I was at Whole Foods one busy weekend afternoon. My nearly overflowing basket was full of crackers, eggs, milk, and different kinds of produce. I was standing in the bulk isle, stocking up on cornmeal, when an elderly woman walked by and remarked on the dinosaur kale that was spilling over the side of the basket.
"Do you like kale?" she asked.
"I love kale!" I said enthusiastically.
She went on to say that people no longer appreciate vegetables like kale, turnips, or other veggies eaten in eastern European countries. And, you know, she's right. Many people today know the basics — potatoes, carrots, broccoli, lettuce — but they don't feel the need to expand their horizons beyond that. (The same is true with fruit, of course. I recently watched a program where people were asked to identify the different fruits arranged on a table, and they had a hard time recognizing kumquats, pomegranates, and papayas. Again, if it's not a banana, apple, or orange, people don't seem to be bothered.)

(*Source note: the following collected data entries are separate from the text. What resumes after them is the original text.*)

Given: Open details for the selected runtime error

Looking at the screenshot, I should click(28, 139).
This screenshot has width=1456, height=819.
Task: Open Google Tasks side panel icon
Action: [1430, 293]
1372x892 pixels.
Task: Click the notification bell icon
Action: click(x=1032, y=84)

I suppose I'm spoiled because I live in California and have access to so many kinds of produce. But there really are so many vegetables available in many areas of the country that simply don't get the recognition they deserve: Beets. Swiss chard. Leeks. And kale.
Poor kale. It's so nutritious and is very tasty when cooked properly. I like to sauté it until tender and crisp around the edges, then serve it with brown rice with peanut sauce on top.